In a previous in vitro anticancer activity study, P. africana stem bark methanolic and aqueous extracts had respective IC50 values of 24.4 ± 3.6 and 19.9 ± 0.9 µg/ml against DU-145 prostate cancer cell lines [45]. In the same study, when these same extracts were tested against 22RV1 prostate cancer cell lines, the IC50 values were 19.6 ± 5.8 and 20.7 ± 0.8 µg/ml for methanolic and aqueous extracts, respectively [45]. Compared with our findings, the IC50 values greatly differed. The differences in the IC50 values could be attributed to differences in the prostate cancer cell lines and extractants used. A study by Ghagane et al. [46] demonstrated that indeed the type of extracting solvent significantly influenced growth inhibition levels of PC-3 and DU-145 prostate cancer cell lines and thus the IC50 values. Another study by Yesil-Celiktas et al. [47] showed that different cancer cell lines were inhibited to varying degree by plant extracts.
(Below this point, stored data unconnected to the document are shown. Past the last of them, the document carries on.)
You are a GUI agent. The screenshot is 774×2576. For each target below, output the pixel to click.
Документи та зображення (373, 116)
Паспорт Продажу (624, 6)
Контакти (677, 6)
Caspases are responsible for cell apoptosis, and specifically, caspase-3 activation plays a critical role in the execution of all apoptosis signaling pathways [48, 49]. Therefore, the detection of elevated levels of cleaved caspase-3 by western blotting following PWS and PIR treatment is a strong indication of apoptotic cell death in PC-3 cells via the intrinsic apoptosis pathway. In a previous in vitro study, the stem bark extract of P. africana was also observed to exhibit significant apoptosis in the PC-3 cell line and lymph node carcinoma of the prostate (LNCaP) [18].

5. Conclusion

PIR extracts exhibited a dose-dependent, in vitro antiprostate cancer effect on PC-3 prostate cancer cells similar to that of the traditional PWS extract. Therefore, these extracts can be used as an alternative to stem bark collected from wild populations of P. africana, which may contribute to mitigating the threat of overexploitation of this endangered species. Furthermore, this study provides a sound theoretical basis for further research on the development of new prostate-cancer drugs from micropropagated P. africana plants.

Data Availability

The data for this current study are available from the corresponding author upon reasonable request.
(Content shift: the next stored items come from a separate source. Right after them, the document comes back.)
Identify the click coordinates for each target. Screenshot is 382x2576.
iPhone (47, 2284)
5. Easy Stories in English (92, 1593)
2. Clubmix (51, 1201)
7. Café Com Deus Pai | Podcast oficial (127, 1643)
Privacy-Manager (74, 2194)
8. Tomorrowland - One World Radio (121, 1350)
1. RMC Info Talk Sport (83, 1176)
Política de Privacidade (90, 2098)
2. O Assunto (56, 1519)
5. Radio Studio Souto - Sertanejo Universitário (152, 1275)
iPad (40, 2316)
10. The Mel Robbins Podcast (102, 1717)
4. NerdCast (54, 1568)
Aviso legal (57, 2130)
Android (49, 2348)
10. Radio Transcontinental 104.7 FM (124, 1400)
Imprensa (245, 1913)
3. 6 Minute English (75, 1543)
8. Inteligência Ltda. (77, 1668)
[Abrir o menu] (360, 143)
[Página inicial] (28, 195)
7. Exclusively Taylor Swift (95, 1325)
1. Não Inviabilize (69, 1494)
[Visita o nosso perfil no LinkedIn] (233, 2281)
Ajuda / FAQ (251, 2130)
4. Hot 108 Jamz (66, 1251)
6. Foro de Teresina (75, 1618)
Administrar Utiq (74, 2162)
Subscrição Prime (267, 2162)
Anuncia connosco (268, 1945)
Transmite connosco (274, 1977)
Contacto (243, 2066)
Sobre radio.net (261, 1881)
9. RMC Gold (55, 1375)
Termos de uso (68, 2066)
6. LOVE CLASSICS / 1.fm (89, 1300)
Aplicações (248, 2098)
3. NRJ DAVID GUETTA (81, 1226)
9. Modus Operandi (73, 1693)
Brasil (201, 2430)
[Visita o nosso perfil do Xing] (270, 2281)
Richard Komakech and Nam-Hui Yim are first coauthors.

Conflicts of Interest

The authors declare that there are no conflicts of interest regarding the publication of this review paper.

Authors’ Contributions

Richard Komakech and Nam-Hui Yim contributed equally to this work as first coauthors.
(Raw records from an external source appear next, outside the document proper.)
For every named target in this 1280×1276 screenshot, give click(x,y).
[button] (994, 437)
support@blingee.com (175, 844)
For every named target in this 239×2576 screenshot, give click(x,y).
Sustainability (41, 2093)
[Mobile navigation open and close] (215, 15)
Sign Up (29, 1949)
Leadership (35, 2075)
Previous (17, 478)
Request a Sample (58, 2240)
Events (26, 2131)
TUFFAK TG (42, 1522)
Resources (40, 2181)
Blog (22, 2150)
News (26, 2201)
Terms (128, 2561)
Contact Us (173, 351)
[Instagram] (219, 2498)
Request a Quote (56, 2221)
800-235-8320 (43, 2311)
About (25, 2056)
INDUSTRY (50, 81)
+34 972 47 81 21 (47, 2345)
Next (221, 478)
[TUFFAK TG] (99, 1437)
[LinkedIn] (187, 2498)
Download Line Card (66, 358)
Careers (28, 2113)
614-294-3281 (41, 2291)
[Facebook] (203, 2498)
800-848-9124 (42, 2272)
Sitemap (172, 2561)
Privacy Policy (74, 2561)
This study was supported under the framework of International Cooperation Program (Korea-South Africa Cooperative Research Project for Excavation of Candidate Resources of Complementary and Alternative Medicine) managed by the National Research Foundation of Korea (grant nos. 2017093655 and KIOM: D17470). Additionally, this work was also supported by the Development of Foundational Techniques for the Domestic Production of Herbal Medicines (K18405), Development of Sustainable Application for Standard Herbal Resources (KSN2012320), and Korea Institute of Oriental Medicine through the Ministry of Science and ICT, Republic of Korea. This study was also supported by the University of Science and Technology (UST) overseas training grant (UST 2019-2020) for part of the research conducted at the University of the Free State, Republic of South Africa.